Cosmonáutica da África: do lixo à realidade

Certamente, meio século atrás, muitos riram quando descobriram que um professor da Zâmbia anunciou o início do programa espacial, recrutou um destacamento de "afronautas" e estava prestes a enviar uma missão à lua com astronautas, missionários e gatos no dia da independência, logo no estádio onde as celebrações ocorreram. Obviamente, nem as expedições lunares nem as marcianas começaram a partir de espaçoporto zambiano. Mas nas últimas décadas, o cosmos africano do oxímoro se tornou realidade, e até os entusiastas dos sonhadores, em vez dos holofotes, começaram a fazer coisas realmente úteis. E uma olhada no caminho para o espaço de um continente distante oferece uma oportunidade para encontrar novas facetas da resposta à pergunta "Por que precisamos de espaço?"


Ilustração para o livro "Afronauts" de Cristina de Middel

Afronauts Nkoloso


No outono de 1964, os repórteres da ITN chegaram à Zâmbia para informar sobre um homem que alegava ser o chefe do programa espacial e estava prestes a enviar pessoas para a lua e depois para Marte. O vídeo que eles gravaram é a evidência mais impressionante.



No final, o jornalista conclui: "Para a maioria dos zambianos, essas pessoas são uma companhia de psicopatas, e o que eu vi hoje me faz concordar com elas". De fato, o cano, que o líder chamou de foguete, não deixou dúvidas de que ninguém voaria para lugar nenhum. Mas a história é muito mais profunda e interessante do que um breve resumo, e está longe do fato de que a pessoa no quadro era louca.

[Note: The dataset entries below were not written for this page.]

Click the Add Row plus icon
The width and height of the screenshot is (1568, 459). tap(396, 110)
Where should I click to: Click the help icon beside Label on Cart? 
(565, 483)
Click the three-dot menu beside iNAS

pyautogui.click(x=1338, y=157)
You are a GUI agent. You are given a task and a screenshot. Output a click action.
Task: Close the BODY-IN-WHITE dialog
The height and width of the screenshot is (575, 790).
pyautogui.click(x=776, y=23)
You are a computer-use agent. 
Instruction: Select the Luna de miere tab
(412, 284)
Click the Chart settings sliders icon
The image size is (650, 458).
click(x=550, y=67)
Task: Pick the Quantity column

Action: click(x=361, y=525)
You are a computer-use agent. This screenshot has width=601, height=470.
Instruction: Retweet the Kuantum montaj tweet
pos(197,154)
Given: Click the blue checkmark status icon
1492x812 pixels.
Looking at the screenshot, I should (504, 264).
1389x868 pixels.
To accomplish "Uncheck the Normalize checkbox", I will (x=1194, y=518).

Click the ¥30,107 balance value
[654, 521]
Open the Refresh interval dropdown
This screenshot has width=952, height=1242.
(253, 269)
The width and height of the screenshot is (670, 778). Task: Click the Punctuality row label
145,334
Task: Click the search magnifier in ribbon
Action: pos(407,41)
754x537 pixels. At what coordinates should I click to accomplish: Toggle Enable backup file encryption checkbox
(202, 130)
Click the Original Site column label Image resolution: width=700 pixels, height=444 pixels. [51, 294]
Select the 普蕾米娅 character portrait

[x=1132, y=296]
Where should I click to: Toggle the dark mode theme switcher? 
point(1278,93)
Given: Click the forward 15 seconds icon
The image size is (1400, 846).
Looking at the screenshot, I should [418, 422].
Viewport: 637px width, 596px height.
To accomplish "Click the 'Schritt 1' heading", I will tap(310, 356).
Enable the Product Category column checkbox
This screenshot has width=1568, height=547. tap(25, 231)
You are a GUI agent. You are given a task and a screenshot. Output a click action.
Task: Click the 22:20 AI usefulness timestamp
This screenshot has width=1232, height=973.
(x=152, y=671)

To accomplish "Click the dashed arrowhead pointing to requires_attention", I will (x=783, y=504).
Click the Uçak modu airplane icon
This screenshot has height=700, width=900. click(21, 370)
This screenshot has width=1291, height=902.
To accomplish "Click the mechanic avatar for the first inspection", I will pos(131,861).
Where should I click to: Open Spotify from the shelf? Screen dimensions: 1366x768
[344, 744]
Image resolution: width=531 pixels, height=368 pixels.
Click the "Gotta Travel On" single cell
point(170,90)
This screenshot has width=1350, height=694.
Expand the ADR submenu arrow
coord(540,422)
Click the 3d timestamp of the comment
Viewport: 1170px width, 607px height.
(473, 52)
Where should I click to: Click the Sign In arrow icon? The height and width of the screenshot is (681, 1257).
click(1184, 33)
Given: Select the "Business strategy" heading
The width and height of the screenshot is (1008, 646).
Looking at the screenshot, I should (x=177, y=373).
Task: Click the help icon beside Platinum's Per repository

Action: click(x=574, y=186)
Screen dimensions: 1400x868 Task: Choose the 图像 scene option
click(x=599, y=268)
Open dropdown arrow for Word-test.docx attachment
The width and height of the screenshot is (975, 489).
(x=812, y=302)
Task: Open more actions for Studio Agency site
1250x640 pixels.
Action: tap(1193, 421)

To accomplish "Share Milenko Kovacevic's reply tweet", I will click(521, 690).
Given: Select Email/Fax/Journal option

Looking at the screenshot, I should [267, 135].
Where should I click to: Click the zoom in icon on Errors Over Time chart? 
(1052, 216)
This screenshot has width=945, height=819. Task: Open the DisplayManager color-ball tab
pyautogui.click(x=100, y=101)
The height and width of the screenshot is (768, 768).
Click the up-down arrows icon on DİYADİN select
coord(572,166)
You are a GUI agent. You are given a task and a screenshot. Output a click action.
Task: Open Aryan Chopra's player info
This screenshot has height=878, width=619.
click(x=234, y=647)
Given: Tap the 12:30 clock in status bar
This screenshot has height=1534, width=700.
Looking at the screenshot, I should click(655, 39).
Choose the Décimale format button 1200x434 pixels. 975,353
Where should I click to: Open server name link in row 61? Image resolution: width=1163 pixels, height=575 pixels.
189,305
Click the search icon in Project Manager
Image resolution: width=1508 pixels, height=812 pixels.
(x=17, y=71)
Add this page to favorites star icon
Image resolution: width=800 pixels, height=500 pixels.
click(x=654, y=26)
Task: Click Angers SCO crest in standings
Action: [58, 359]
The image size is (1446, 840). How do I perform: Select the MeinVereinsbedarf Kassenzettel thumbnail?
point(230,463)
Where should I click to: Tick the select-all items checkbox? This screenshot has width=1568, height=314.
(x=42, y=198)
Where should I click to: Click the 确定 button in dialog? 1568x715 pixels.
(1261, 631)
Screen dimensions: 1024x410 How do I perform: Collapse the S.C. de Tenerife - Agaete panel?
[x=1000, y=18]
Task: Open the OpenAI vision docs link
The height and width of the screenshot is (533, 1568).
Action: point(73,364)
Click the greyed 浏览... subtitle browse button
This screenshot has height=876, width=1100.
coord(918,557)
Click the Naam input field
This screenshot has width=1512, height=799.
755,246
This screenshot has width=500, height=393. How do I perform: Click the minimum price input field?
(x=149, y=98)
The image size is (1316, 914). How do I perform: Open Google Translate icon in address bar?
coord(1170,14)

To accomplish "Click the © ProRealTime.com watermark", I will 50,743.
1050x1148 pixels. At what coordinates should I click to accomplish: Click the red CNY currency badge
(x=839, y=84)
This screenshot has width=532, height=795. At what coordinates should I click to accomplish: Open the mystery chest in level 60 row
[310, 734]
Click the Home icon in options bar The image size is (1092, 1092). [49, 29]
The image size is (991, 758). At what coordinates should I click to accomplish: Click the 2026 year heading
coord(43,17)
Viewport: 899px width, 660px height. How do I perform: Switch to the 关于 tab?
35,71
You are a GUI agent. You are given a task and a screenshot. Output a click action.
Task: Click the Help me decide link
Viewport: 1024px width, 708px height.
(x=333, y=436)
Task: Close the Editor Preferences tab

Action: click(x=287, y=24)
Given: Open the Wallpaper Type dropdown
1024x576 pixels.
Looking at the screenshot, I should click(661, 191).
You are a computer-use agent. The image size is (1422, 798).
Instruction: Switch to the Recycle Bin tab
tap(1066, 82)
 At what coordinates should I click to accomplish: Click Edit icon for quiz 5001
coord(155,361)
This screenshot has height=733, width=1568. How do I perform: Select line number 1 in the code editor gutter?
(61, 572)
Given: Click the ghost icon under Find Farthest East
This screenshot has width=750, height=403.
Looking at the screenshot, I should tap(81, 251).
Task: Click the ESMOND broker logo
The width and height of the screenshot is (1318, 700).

Edward Makuka Nkoloso viveu uma vida vibrante e movimentada. Ele nasceu em 1919 em um país chamado Rodésia do Norte e era uma colônia da Grã-Bretanha. Quando a Segunda Guerra Mundial estourou, Edward entrou no Regimento da Rodésia do Norte, que lutou na Somália, Madagascar, Oriente Médio e Birmânia, e terminou a guerra com um sargento de comunicações. Por algum tempo, ele trabalhou como tradutor no governo. Ele abriu uma escola, que foi rapidamente banida pelas autoridades coloniais. Isso, juntamente com o desapontamento das promessas não cumpridas sobre a independência do país, empurraram Nkoloso para o movimento de libertação, participando do qual ele foi preso duas vezes - em 1956 e 1957. No início dos anos 60, Edward tornou-se consultor nacional do Partido da Independência Nacional Unida, liderado pelo futuro primeiro presidente da Zâmbia, Kenneth Kaunda.


Edward Makuka Nkoloso

Em 1960, Edward fundou a Academia Nacional de Ciências, Pesquisa Espacial e Filosofia e começou a fazer o que chamou de programa espacial: ele encontrou uma dúzia de homens e uma garota chamada Mata Mwamba e providenciou para que eles “preparassem” futuros astronautas de rolar uma montanha em um barril, balançando um swing e bungee, bem como nada em outro barril, que era considerado um "foguete" e até ganhou o nome D-Kalu 1 em homenagem a Kenneth Kaunda. Os planos incluíam um voo para a lua de uma tripulação de Mata Mwamba e dois gatos, e depois uma expedição a Marte, na qual Nkoloso descobriu tribos aborígines primitivas.


O mesmo foguete de cano

Apesar da crença de que Nkoloso, uma startup de espaço privado, está tecnologicamente à frente da URSS e dos EUA (Edward até os acusou de enviar espiões para roubar tecnologia), o combustível continuou sendo um problema. Portanto, para lançar a expedição espacial, foi proposto um design chamado Mukva, que era, de fato, uma catapulta. Segundo o designer-chefe, uma altura de três metros foi alcançada com sucesso e experimentos foram conduzidos com cordas novas e mais longas. Apesar dos sucessos, Nkoloso voltou-se para os Estados Unidos com uma proposta de combinar a tecnologia americana e o conhecimento da Zâmbia e realizar um pouso conjunto na Lua com uma condição: a bandeira da Zâmbia na Lua deve ser levantada primeiro.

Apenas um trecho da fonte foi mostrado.